On the face of it, competitive bidding sounds like a very good idea. If one supplier can provide power wheelchairs or oxygen masks for 30 percent less than another, it’s hard to argue for contracting with the more expensive supplier, especially at a time when everyone is looking for ways to save money. A one-year experiment with expanded competitive bidding that was recently conducted by Medicare yielded cost savings of 42 percent, without reducing the quality of care, and was hailed as a great success.
But as a doctor working with patients on the ground, I have doubts about that quality-of-care measure, and I worry that those savings obscure a potentially serious problem.
I care for many children with obstructive sleep apnea, a condition that causes the throat to collapse during sleep, preventing air from getting into the lungs. It is associated with cognitive impairment, as well as hypertension and heart disease. Some of these children need to be treated with continuous positive airway pressure, or CPAP, a machine that blows air through a mask at a fixed pressure, which props the throat open and prevents the child from choking.
Using CPAP, or any medical device, is complicated, and the machines work only if you know how to use them properly. If the CPAP mask doesn’t fit snugly, it can be uncomfortable and cause skin abrasion or even scarring. If moisture condenses in the tubing and splashes into the mask while the child is asleep, it can be very frightening and unpleasant. And there are many important adjustable features, for instance for the humidifier and the rate at which the air pressure increases. If used incorrectly, CPAP will not do what it is supposed to. The obstructive sleep apnea will remain untreated, and if a child’s blood oxygen levels drop too low, or if heart disease develops or worsens, the child could even land in the hospital.
The same is true for other devices. Patients who aren’t properly taught how to operate home IV pumps can wind up staying in the hospital instead of being treated as outpatients. Patients on home oxygen can stop breathing if they’re accidentally given too high a concentration of oxygen.
To make sure this sort of thing doesn’t happen, medical-equipment suppliers send a technician to the patients’ homes to explain what can go wrong and to show them and their families how to use the device properly. But I know from experience that some suppliers are better at this than others. Some CPAP suppliers’ technicians will spend an hour making sure the families understand everything. Others (whom I no longer use) spend no more than 15 minutes. I found this out after patients showed up in my clinic, days after their machines had been delivered, still unable to use them.
This extra care takes time, and time costs money. But sicker patients and unnecessary hospital visits cost far more. And competitive bidding doesn’t take these subsequent costs into account.

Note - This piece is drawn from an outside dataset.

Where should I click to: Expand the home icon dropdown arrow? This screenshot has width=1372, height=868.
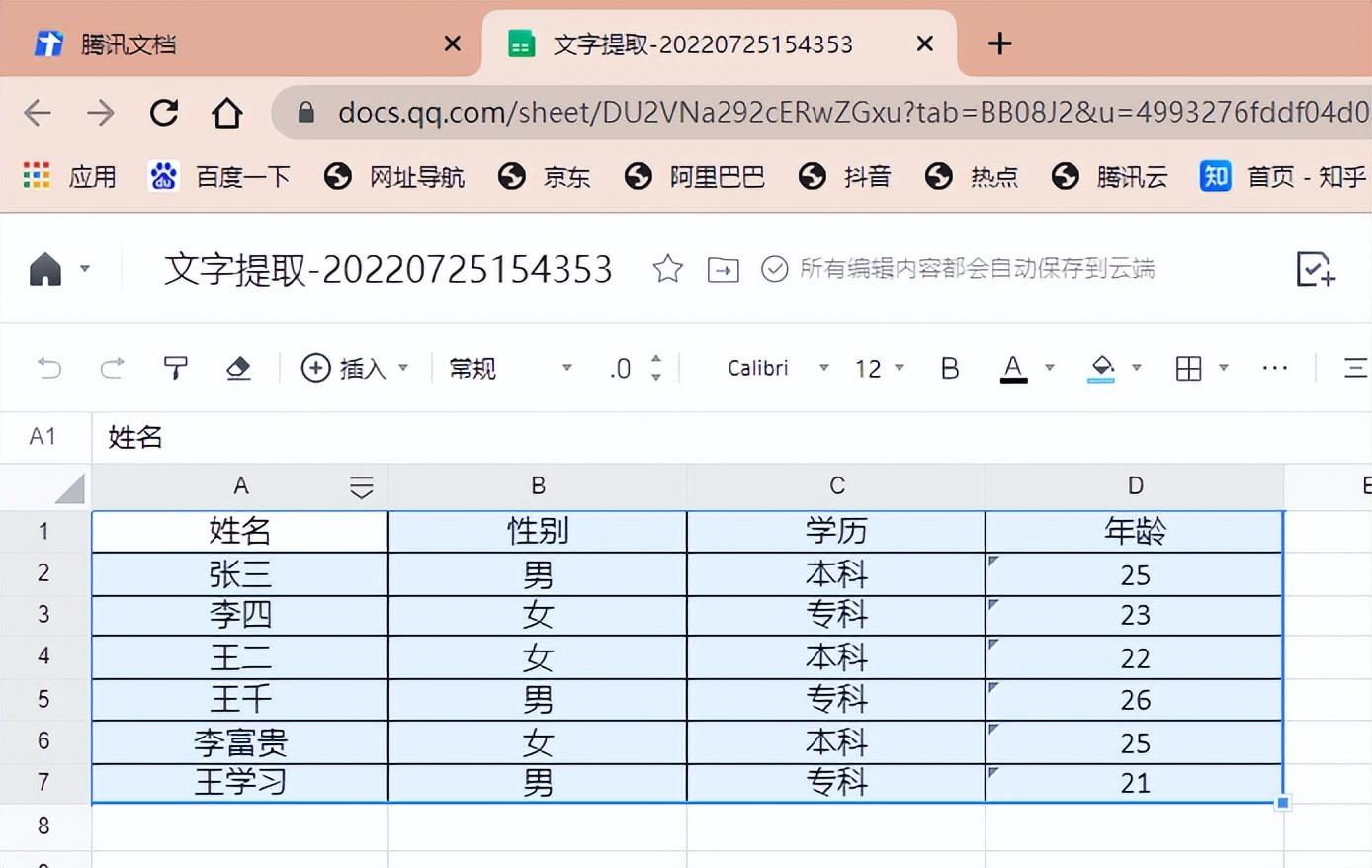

If competitive bidding is predicated on supplying equipment at the lowest possible price, something has to give. And more likely than not, that something will be patient care. Medical-equipment providers will have no incentive to do a better job of making sure the equipment is being used properly. And that, in turn, will lead to poorer outcomes.
Only by comparing these outcomes can one supplier be demonstrated to be truly more effective than another. And as someone working with real patients and their families, I know that without ensuring that patients who are prescribed medical devices know how to use them, the total cost to our society will only rise.
Dennis Rosen is a pediatric pulmonologist and sleep specialist at Children’s Hospital Boston.